Personal information
- Born: November 2, 1996 (age 29) Pasadena, California, U.S.
- Listed height: 6 ft 6 in (1.98 m)
- Listed weight: 225 lb (102 kg)

Career information
- High school: Etiwanda (Rancho Cucamonga, California)
- College: Pepperdine (2015–2020)
- NBA draft: 2020: undrafted
- Playing career: 2020–present

Career history
- 2020–2021: Kangoeroes Mechelen
- 2022–2023: Agua Caliente/Ontario Clippers

Career highlights
- Second-team All-WCC (2020); WCC All-Freshmen Team (2016);

= Kameron Edwards =

American basketball player (born 1996)

Kameron Edwards (born November 2, 1996) is an American professional basketball player and social media personality who last played for the Ontario Clippers of the NBA G League. He played college basketball for the Pepperdine Waves.

==High school career==
Edwards attended Etiwanda High School. He suffered a broken ankle as a sophomore. Edwards became a starter as a junior and averaged 13.6 points and a team-high 7.2 rebounds for the 27–5 Eagles. As a senior, he averaged 16.6 points and 8 rebounds per game. Edwards had a season-high 36 points against Gahr High School and had 29 points against Damien High School. He was a two-time All-Inland Valley and Baseline League selection as well as a first-team All-CIF selection as a senior. Edwards committed to Pepperdine on September 15, 2014.

==College career==
Edwards started 28 of 32 games for Pepperdine as a freshman, averaging 7.2 points and 4.2 rebounds per game, and was named to the West Coast Conference All-Freshman Team. Edwards was forced to miss the 2016–17 season with a fractured jaw. He missed five games in December 2017 with a concussion. Edwards averaged 14.7 points, 6.4 rebounds, and 1.1 assists per game as a redshirt sophomore. As a junior, Edwards finished as Pepperdine's second-leading scorer (14.7 points per game) and top rebounder (6.2 per game) despite missing several games with a foot injury. He was named Honorable Mention All-WCC. In January 2020, Edwards was named one of 30 candidates for the Senior CLASS Award. Edwards averaged 16.2 points and 7.4 rebounds per game as a senior, earning Second Team All-WCC honors. He finished his career with 1,346 points.

==Professional career==
On May 31, 2020, Edwards signed with Kangoeroes Mechelen of the Pro Basketball League (PBL). In October 2021, he joined the Santa Cruz Warriors of the NBA G League after a successful tryout. However, he was waived on November 4.

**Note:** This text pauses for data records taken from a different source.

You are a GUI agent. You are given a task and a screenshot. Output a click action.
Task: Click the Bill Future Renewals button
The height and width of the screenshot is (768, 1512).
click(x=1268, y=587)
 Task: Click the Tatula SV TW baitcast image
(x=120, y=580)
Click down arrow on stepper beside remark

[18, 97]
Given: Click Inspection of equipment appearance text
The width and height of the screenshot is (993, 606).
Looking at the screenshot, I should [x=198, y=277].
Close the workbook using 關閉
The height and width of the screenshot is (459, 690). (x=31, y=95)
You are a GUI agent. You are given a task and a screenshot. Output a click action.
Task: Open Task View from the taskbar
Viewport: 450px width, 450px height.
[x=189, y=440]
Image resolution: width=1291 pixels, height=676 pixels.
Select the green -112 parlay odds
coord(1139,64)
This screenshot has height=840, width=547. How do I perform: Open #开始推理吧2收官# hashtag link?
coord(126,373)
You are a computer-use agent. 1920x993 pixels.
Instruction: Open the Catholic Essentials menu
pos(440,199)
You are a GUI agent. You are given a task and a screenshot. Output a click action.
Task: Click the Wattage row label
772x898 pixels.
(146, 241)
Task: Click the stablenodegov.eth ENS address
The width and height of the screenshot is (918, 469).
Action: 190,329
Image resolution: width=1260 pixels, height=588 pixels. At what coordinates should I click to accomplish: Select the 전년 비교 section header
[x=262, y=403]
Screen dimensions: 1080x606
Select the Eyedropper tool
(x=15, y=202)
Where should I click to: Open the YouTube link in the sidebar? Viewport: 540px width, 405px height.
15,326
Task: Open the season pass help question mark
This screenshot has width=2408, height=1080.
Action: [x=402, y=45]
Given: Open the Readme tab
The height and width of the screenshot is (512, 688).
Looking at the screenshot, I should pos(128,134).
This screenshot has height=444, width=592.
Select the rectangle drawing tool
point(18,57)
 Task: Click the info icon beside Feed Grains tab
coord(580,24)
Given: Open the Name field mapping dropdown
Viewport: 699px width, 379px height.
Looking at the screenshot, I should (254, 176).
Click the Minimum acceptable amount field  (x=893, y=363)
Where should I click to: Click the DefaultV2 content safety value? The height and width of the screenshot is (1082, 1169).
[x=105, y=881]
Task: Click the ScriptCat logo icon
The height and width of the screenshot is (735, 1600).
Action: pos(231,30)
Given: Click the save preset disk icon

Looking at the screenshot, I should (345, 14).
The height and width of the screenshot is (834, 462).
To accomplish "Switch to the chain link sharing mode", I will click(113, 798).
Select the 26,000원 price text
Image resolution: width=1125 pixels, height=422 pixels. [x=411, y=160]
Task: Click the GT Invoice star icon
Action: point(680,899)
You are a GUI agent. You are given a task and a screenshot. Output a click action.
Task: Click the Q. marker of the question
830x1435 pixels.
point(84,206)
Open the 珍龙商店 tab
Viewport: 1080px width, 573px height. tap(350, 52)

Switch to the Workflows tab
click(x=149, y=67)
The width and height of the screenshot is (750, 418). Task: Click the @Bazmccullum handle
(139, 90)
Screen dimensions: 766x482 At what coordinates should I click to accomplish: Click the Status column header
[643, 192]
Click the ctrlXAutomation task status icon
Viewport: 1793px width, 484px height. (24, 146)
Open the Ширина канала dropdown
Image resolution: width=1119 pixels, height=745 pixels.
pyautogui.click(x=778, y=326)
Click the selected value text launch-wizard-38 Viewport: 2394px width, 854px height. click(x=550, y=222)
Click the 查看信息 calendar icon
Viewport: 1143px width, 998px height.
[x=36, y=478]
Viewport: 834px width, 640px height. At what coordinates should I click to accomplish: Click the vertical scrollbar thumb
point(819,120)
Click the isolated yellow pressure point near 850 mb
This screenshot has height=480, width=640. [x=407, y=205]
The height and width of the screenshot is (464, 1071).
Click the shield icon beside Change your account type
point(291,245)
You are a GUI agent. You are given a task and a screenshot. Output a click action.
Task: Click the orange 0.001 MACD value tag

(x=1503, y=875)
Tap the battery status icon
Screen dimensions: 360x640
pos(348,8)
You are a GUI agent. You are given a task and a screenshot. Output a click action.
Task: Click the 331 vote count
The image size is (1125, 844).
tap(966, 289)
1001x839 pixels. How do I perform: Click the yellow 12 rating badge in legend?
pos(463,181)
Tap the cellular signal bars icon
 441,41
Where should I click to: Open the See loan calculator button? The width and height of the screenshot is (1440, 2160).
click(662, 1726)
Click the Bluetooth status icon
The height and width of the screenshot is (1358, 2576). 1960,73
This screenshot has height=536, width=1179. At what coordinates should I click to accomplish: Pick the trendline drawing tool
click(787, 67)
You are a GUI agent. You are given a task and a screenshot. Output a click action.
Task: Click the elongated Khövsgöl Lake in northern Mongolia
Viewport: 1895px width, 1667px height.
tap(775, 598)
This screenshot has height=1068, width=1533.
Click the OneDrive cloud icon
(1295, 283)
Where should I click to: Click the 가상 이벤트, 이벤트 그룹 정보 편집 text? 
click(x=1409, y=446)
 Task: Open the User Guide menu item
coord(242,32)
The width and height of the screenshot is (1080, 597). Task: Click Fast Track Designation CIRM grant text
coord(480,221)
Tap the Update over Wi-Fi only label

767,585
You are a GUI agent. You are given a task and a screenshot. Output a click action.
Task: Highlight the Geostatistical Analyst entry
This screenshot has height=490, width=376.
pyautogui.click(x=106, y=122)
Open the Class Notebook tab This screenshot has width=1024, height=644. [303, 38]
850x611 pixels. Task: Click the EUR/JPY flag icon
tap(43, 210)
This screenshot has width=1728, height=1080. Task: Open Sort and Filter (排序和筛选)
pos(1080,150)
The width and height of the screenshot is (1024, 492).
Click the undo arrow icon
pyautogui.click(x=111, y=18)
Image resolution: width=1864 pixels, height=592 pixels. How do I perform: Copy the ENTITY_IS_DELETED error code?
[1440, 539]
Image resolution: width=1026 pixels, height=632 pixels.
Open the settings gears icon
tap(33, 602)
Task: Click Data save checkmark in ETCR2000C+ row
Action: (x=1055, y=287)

On February 23, 2022, Edwards was acquired by the Agua Caliente Clippers of the NBA G League. He was then later waived on February 26, 2022, and then reacquired again on February 27, 2022.

On December 17, 2022, Edwards was reacquired by the Ontario Clippers but was waived on February 4, 2023.

On October 30, 2023, Edwards joined the Grand Rapids Gold, but was waived on November 7.

==Career statistics==

===College===

| Year | Team | GP | GS | MPG | FG% | 3P% | FT% | RPG | APG | SPG | BPG | PPG |
|---|---|---|---|---|---|---|---|---|---|---|---|---|
| 2015–16 | Pepperdine | 32 | 28 | 23.9 | .440 | .100 | .602 | 4.2 | 1.3 | .8 | .3 | 7.2 |
| 2016–17 | Pepperdine | Redshirt |  |  |  |  |  |  |  |  |  |  |
| 2017–18 | Pepperdine | 23 | 21 | 29.2 | .477 | .387 | .670 | 6.4 | 1.1 | .8 | .3 | 14.7 |
| 2018–19 | Pepperdine | 18 | 14 | 28.6 | .414 | .344 | .753 | 6.6 | 1.0 | .8 | .4 | 15.1 |
| 2019–20 | Pepperdine | 31 | 31 | 33.0 | .452 | .284 | .733 | 7.5 | 1.0 | 1.0 | .5 | 16.4 |
| Career |  | 104 | 94 | 28.6 | .448 | .310 | .690 | 6.1 | 1.1 | .9 | .4 | 12.9 |

==Personal life==
Edwards's younger brother, Kessler, played college basketball for Pepperdine and was his teammate for two seasons, and now plays professionally for Virtus Bologna. Edwards earned his master's degree in legal studies. Edwards found success on TikTok in 2024 with a series of comedic videos about how others "expect us to react" after certain actions; as of April 2025, he has 1.1 million followers and 75 million likes on TikTok.